Problem requirements: Select and reproduce each line of the listing below that bears the string "height".

Data to use:
-=-=-
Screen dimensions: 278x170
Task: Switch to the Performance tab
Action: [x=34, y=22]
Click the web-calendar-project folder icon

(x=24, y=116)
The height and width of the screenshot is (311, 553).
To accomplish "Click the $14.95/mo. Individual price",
-=-=-
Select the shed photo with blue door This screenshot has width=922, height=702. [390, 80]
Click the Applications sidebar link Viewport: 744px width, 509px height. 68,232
-=-=-
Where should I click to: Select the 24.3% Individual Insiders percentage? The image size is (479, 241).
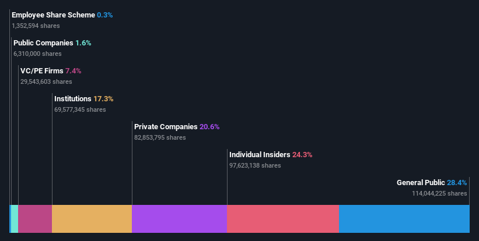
-=-=-
Solution for this problem:
The height and width of the screenshot is (311, 553).
Select the shed photo with blue door This screenshot has width=922, height=702. [390, 80]
Click the Applications sidebar link Viewport: 744px width, 509px height. 68,232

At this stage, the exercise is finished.